According to the interview on German geopolitics, who was elected secretary of the CDU on 16 January?

Quoted passage:
=== Begin Enclosure ===

10.02.2021 – 12.30 – Lorenzo Monfregola is a freelance journalist, an expert on German geopolitics and political violence, based in Berlin.
He writes for various Italian and foreign magazines, including Aspenia, Il Tascabile, Eastwest, Il Grand Continent and others. We interviewed him to understand how Europe is preparing for the sunset of Angela Merkel‘s long chancellorship, a transition that will have decisive effects not only on Germany, but also on Italy and its most integrated city in the German-speaking and post-Habsburg milieu: Trieste.
Let’s start with the fundamentals: what are the imperatives of German geopolitics and what tactics can it employ today to pursue them?
From a purely territorial point of view, Germany has a natural barrier only to the south, a complex and crowded access to the sea to the north and huge undefended spaces to the east and west. Its historical strategy is to protect itself primarily to the west and east. This strategy can be pursued in two ways: through a paranoid attack in the name of its own defence, its own enlargement, or through solid trade links that guarantee perpetual peace with its neighbours. The first option marked the German mistakes and crimes of the twentieth century. The second option gave birth to the European Union (EU), passing first from the Franco-German axis to the enlargement of the bloc towards the East. Today, however, the EU is something much more complex. Berlin, which has to preserve the Union in order to preserve itself, must also be able to look beyond the West-East axis. In the world of globalisation, after all, Germany has developed very long-range transnational projections, moving along all trade routes that allow the export of Made in Germany.
On 16 January Armin Laschet was elected secretary of the CDU. A Merkel loyalist like the outgoing secretary Annegret Kramp-Karrenbauer is succeeded by another Angela Merkel emulator. Can we interpret Laschet’s rise to the helm of the Christian Democrats as a definitive victory for Merkelism, or will everything depend on who will actually be the CDU’s chancellor candidate in the elections on 26 September?
For now, it is a victory for Angela Merkel, who confirms that she still has a grip on the party. If a more right-wing candidate like Friedrich Merz had won, Merkel would have had an inglorious exit. Laschet is the candidate of the party’s core leadership and Merkelian centrism. This means that he brings with him all the strengths but also all the contradictions of Merkelism. If Laschet is also the candidate for chancellor, this means that post-Merkelism will develop with all possible caution. If, on the other hand, there are other candidates, such as the Bavarian minister-president Markus Söder (CSU), the change will be more accelerated and there will be more points of rupture. So it will be the candidacy for the Chancellery of the CDU/CSU that will be the really decisive moment.

=== End Enclosure ===

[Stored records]

=== Begin Enclosure ===

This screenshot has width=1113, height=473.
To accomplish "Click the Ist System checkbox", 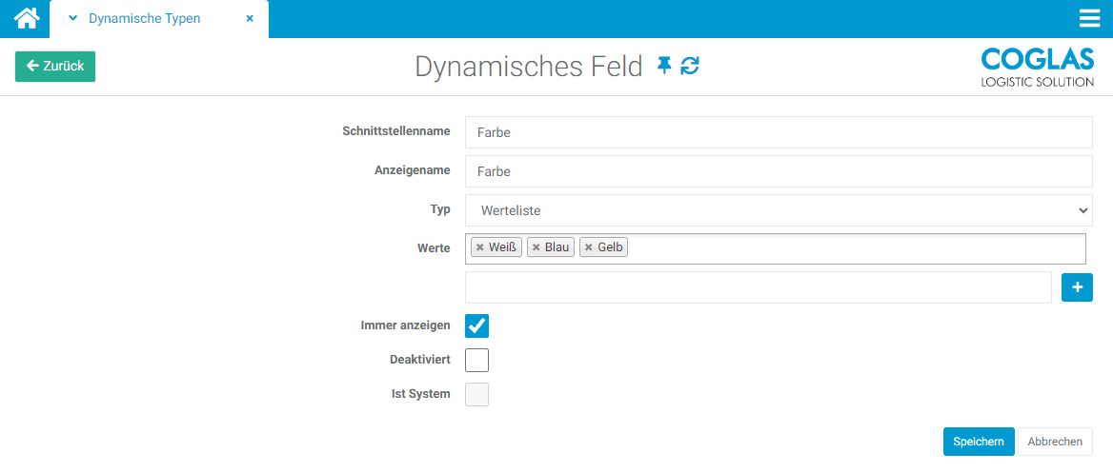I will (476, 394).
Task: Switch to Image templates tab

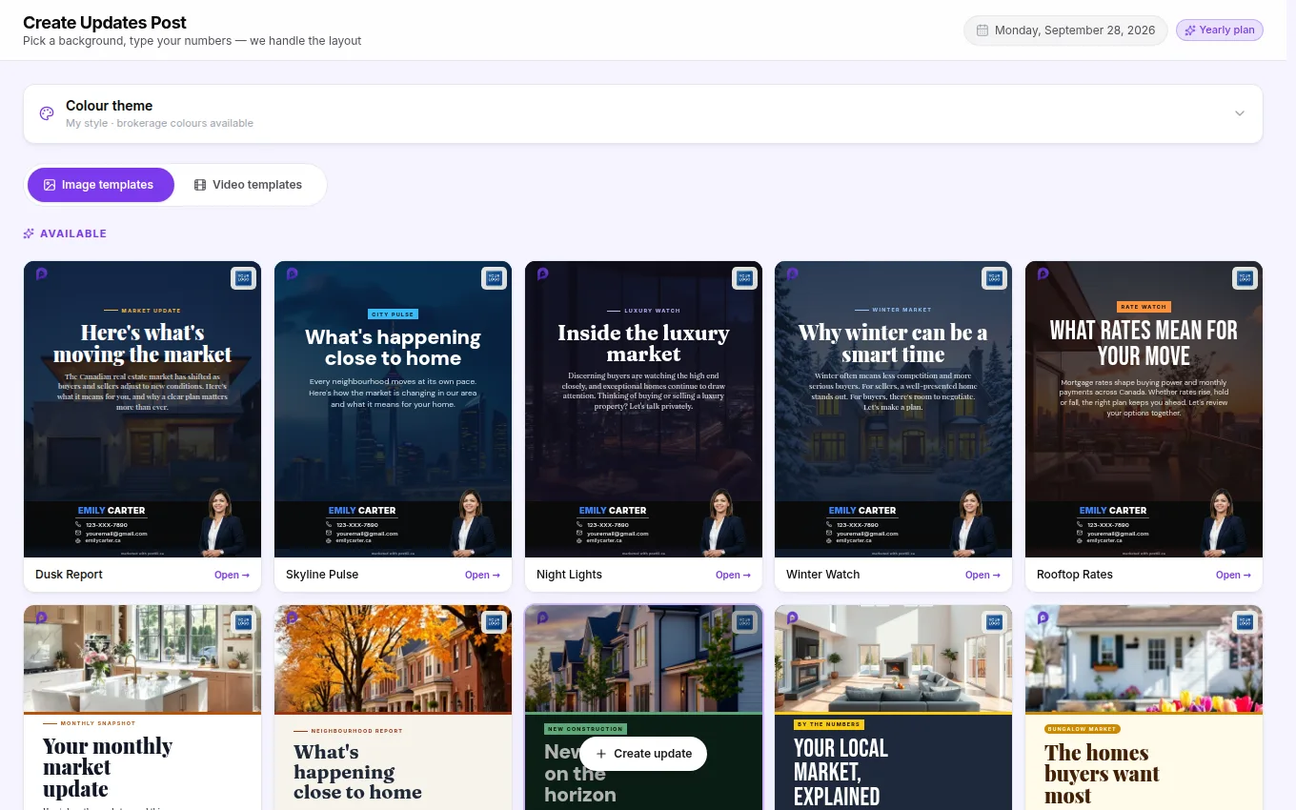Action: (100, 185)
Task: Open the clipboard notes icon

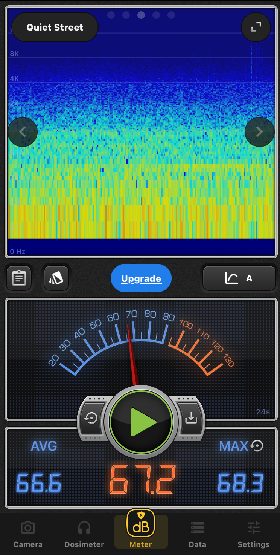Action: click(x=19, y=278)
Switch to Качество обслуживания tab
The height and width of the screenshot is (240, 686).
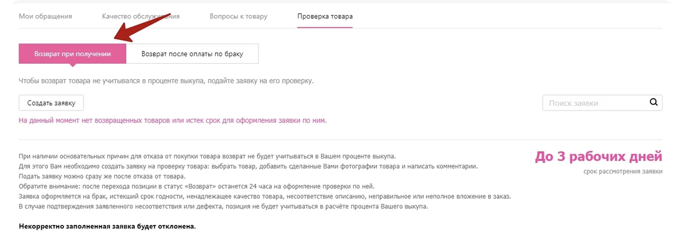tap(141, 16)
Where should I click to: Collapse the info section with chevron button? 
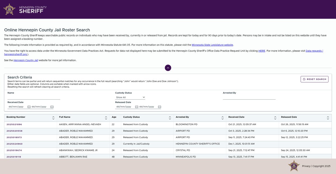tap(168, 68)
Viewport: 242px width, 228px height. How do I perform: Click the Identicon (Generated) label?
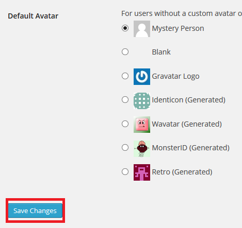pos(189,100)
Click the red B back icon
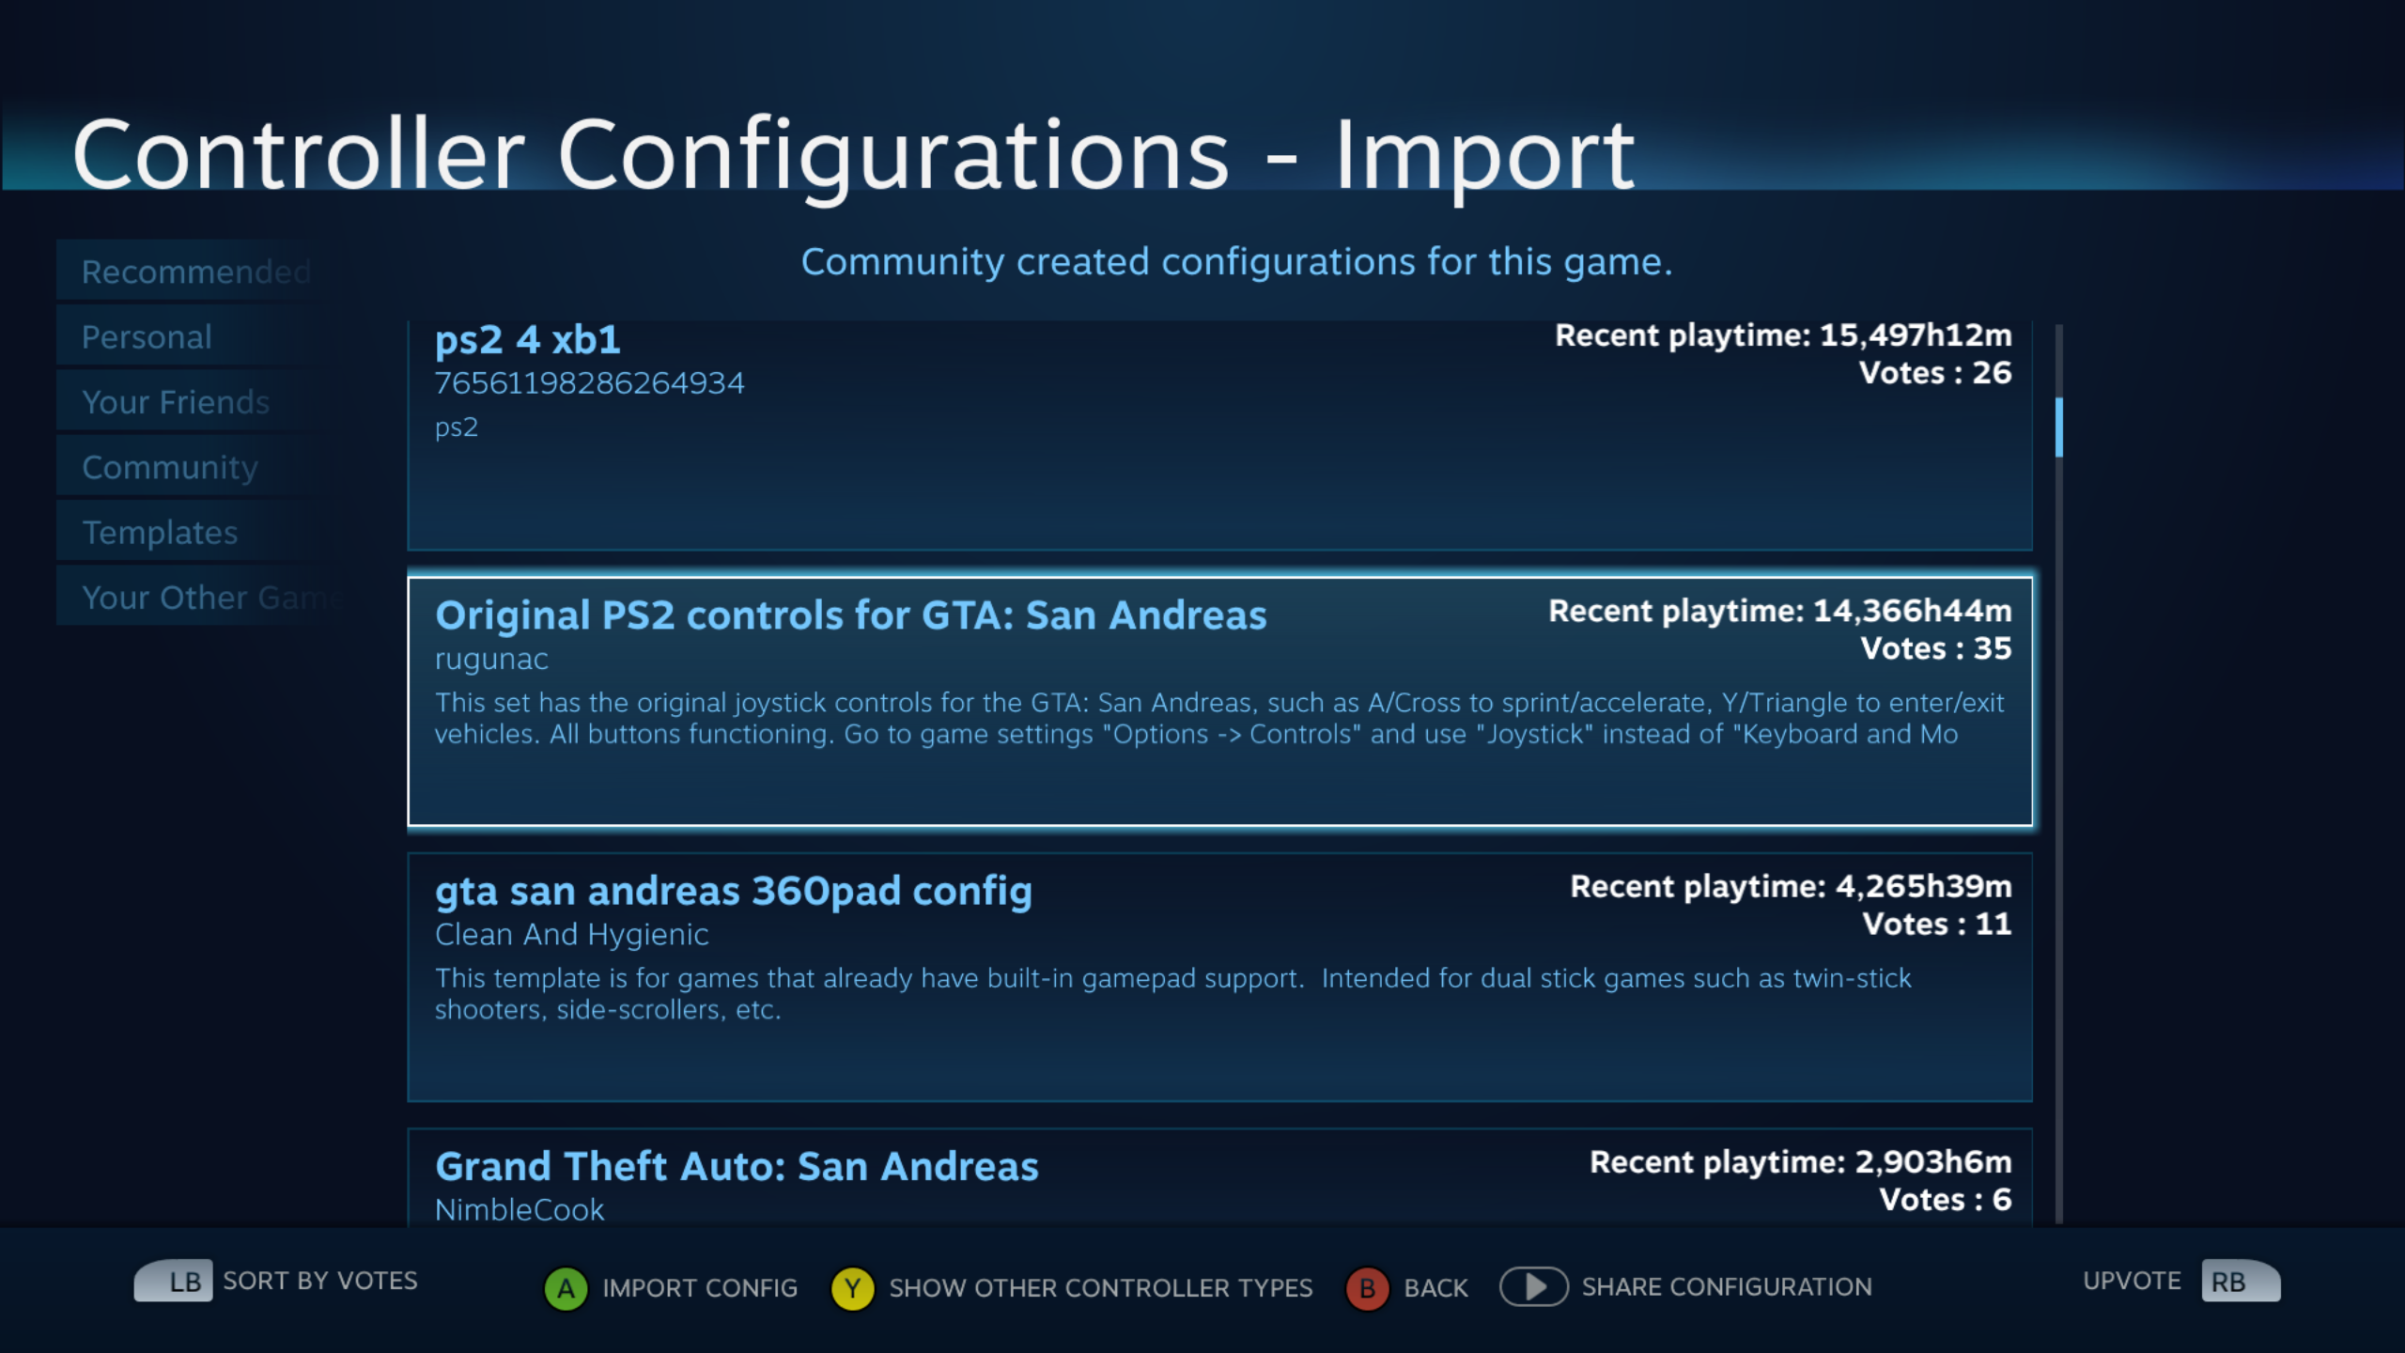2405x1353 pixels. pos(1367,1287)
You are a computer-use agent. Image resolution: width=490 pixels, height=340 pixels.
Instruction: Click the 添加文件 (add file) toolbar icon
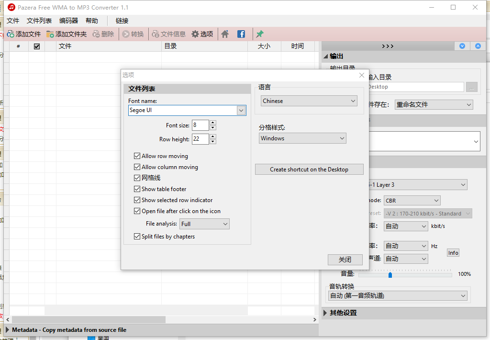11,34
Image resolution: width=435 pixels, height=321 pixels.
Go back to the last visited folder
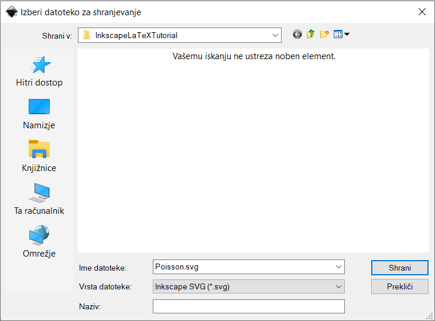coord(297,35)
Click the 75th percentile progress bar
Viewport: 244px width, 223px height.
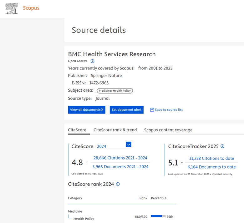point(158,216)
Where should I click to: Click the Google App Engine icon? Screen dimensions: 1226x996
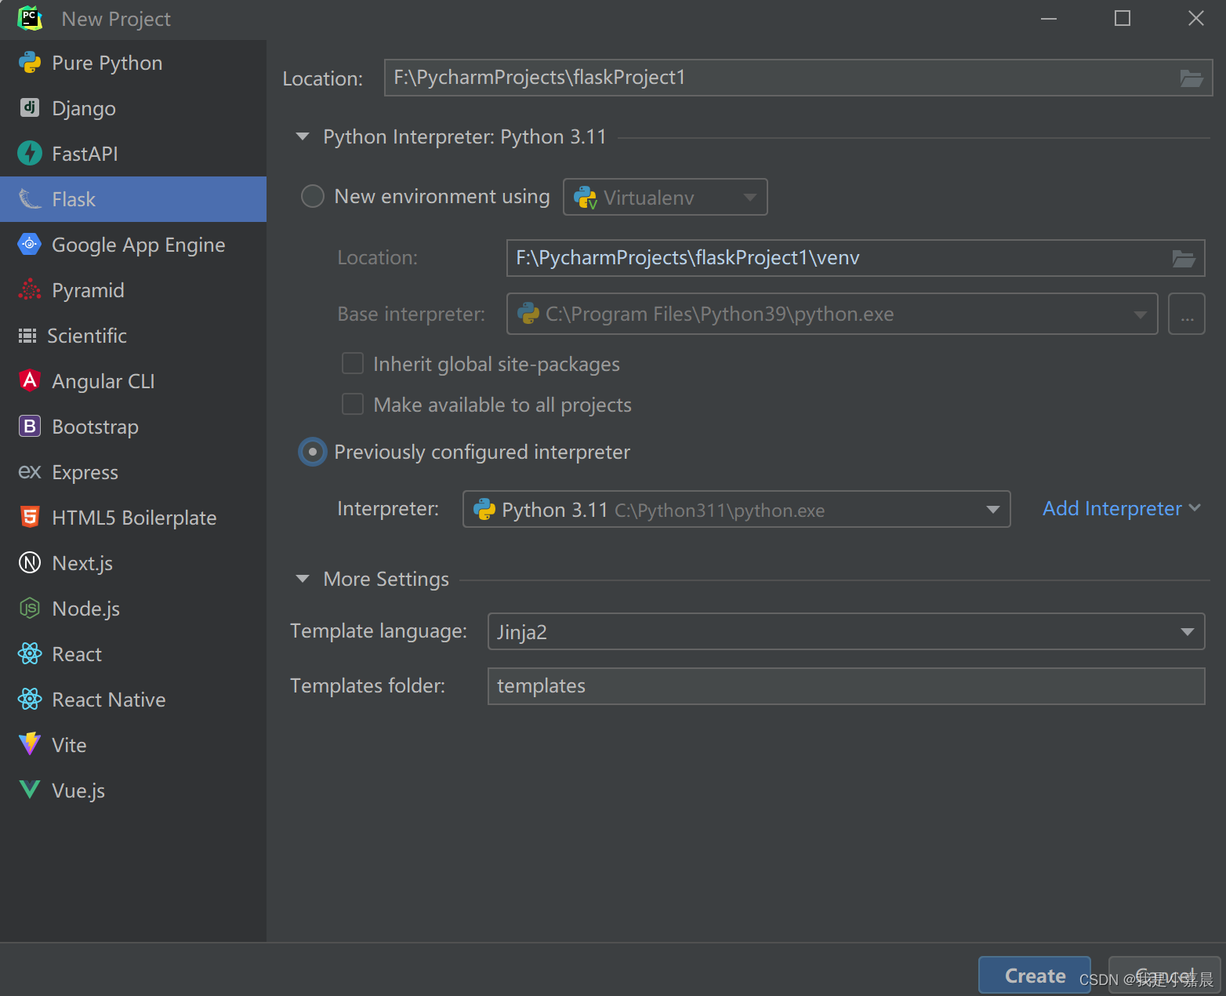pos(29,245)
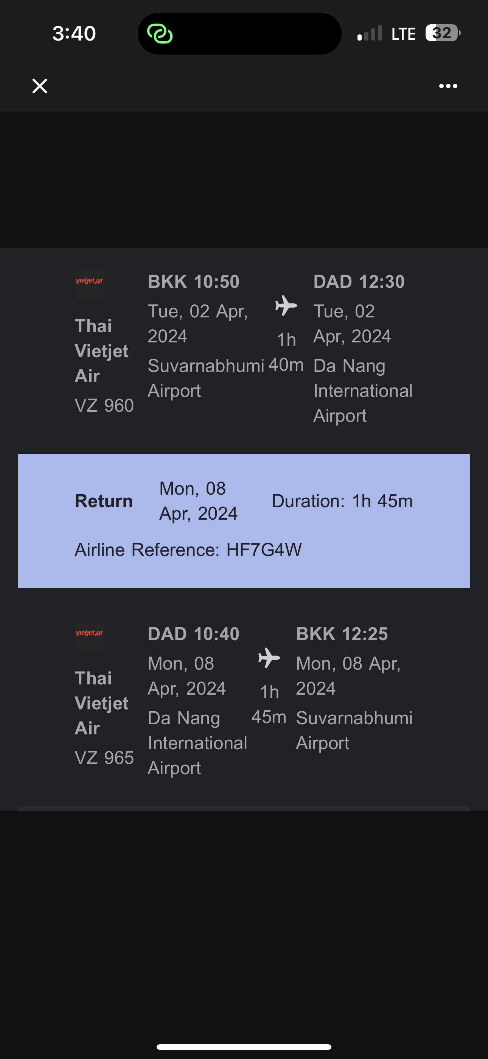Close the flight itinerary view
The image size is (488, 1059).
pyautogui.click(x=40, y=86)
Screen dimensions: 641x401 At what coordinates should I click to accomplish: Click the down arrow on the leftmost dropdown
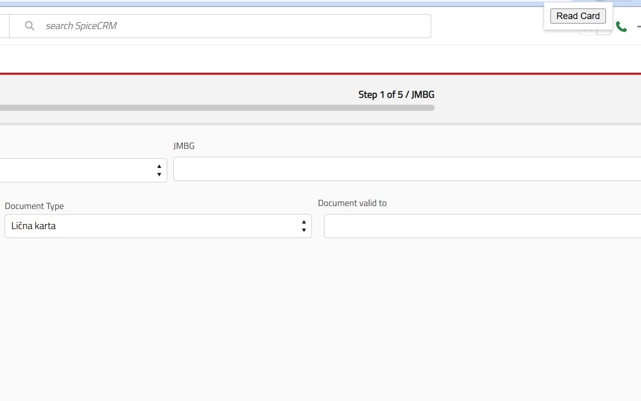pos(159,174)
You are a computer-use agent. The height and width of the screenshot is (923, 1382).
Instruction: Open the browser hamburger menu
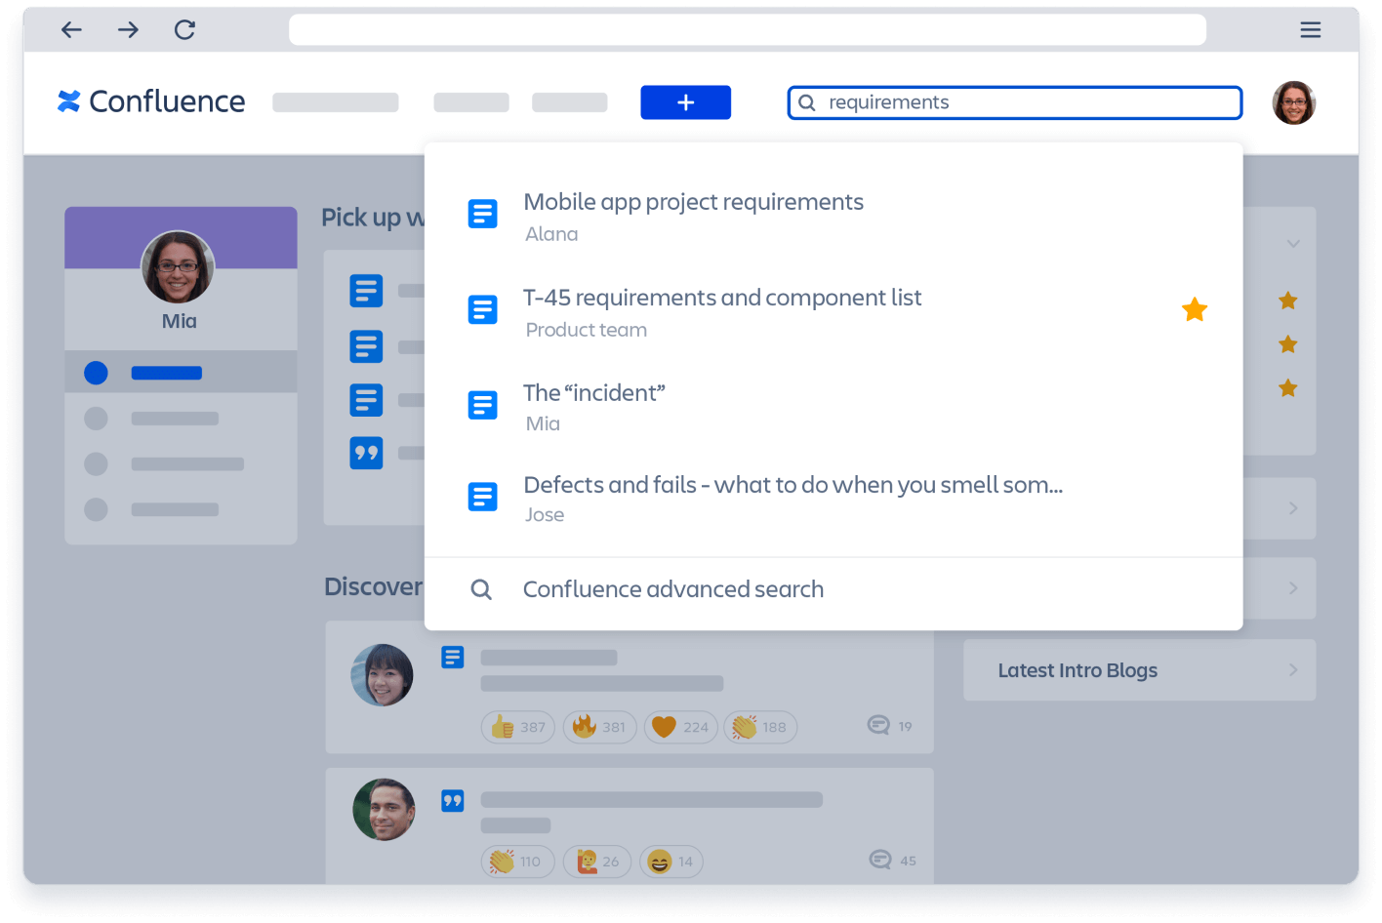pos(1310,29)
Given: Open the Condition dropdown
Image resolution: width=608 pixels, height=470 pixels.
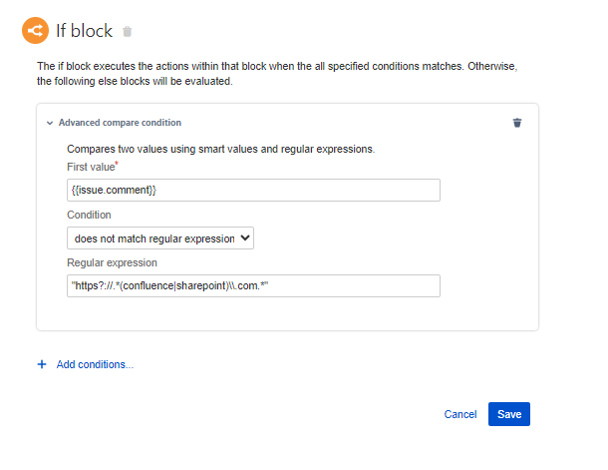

=== End Enclosure ===

Written reply: Armin Laschet